I’m sure there are meaning contaminants in all performance brands and vice versa. And there are some brands where the two are intermingled thoroughly (e.g. Apple). All I’m trying to get at is that if people can’t tell Bud from Miller in blind taste tests, and the bottles are equally convenient and attractive, and their availabiltiy is similar, and every other physical thing about them is similar, then consumer preferences for one over the other are primarily about meanings. (Every now and then they try to float a taste or diet claim, but the beer guys seem to realize this, judging from their advertising.) So there really isn’t much call for the brewmeisters to talk with the advertising folks about brand promises.
On the other hand, Glad Cling Wrap is really better than the unbranded stuff we have in the drawer if you use it to make a tent over your soup bowl in the microwave. (Discovered that one the hard way–took me a couple of times, too.) For me, now, that is the performance-based brand promise of Glad–while it won’t make me look sexy or call up associations of my childhood, it also won’t collapse onto the surface of the soup during microwaving. If they want to exploit that brand promise, the engineering and manufacturing people will have to stay in the decision loop.

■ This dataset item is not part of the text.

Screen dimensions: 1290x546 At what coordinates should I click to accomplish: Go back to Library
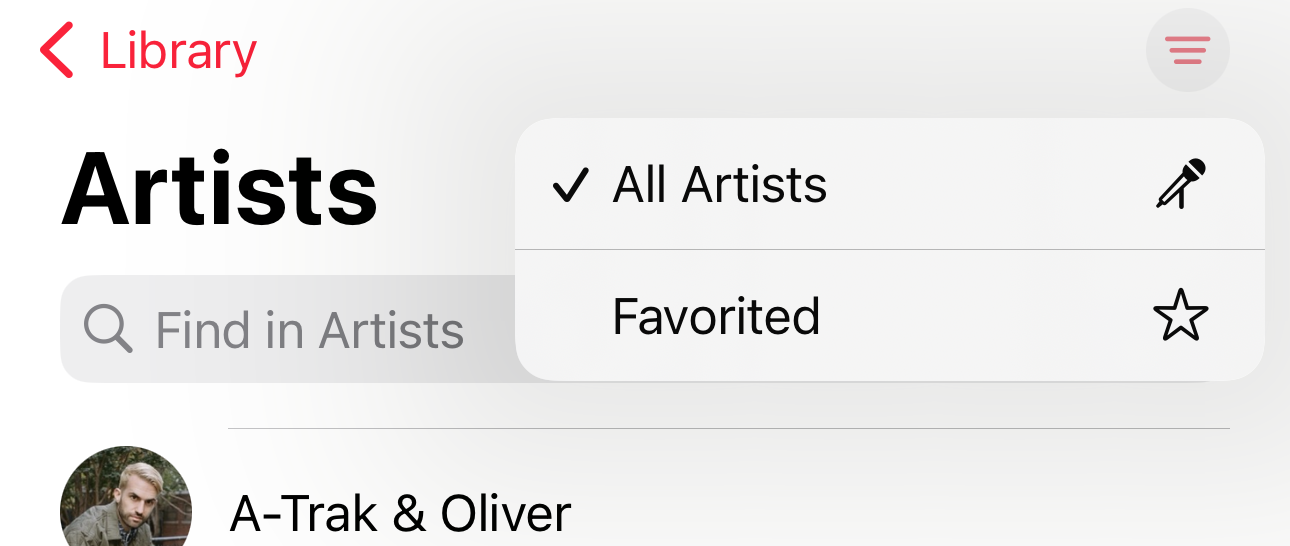[x=148, y=51]
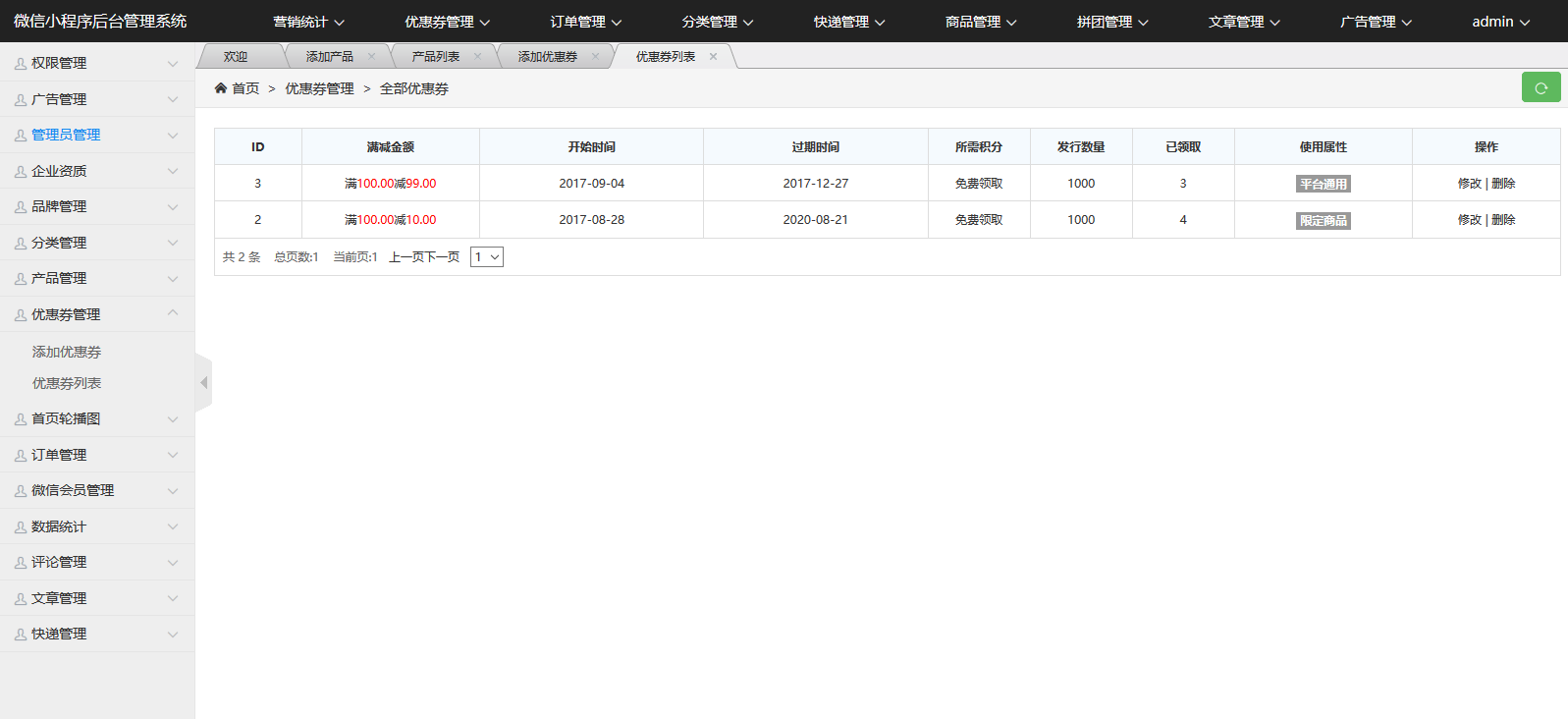
Task: Click 修改 for coupon ID 3
Action: tap(1469, 184)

I have heard that companies whose strategies have been based on performance differentiation, such as P&G or Nike, sometimes have difficulty getting positioned in market segments where meaning-based issues are much more significant than performance (cosmetics, fashion sneakers). Their engineering superegos make it hard for them to sell things on the basis of pure meaning.
I don’t think “branding” is as much AWOL as it is going through a transition in which the traditional brand players of marketers and ad agencies are being gradually phased out, and a new brand team is being phased in. The new (collaborative) crew is made up of brand builders, product innovators and customers, all “in the trenches” as direct contributors to product value and brand value. The big difference is that the brand no longer has to be “sold” to customers. It’s created in the warp and woof of customers themselves, with lots of prototypes and iteration, to keep things fluid and relevant. Adds up to very different model of brand value. Strategic decisions will probably be made by some new incarnation of marketing: 25% Kotler, 25% Cluetrain and 50% Dionysus (Patron Saint of Brands).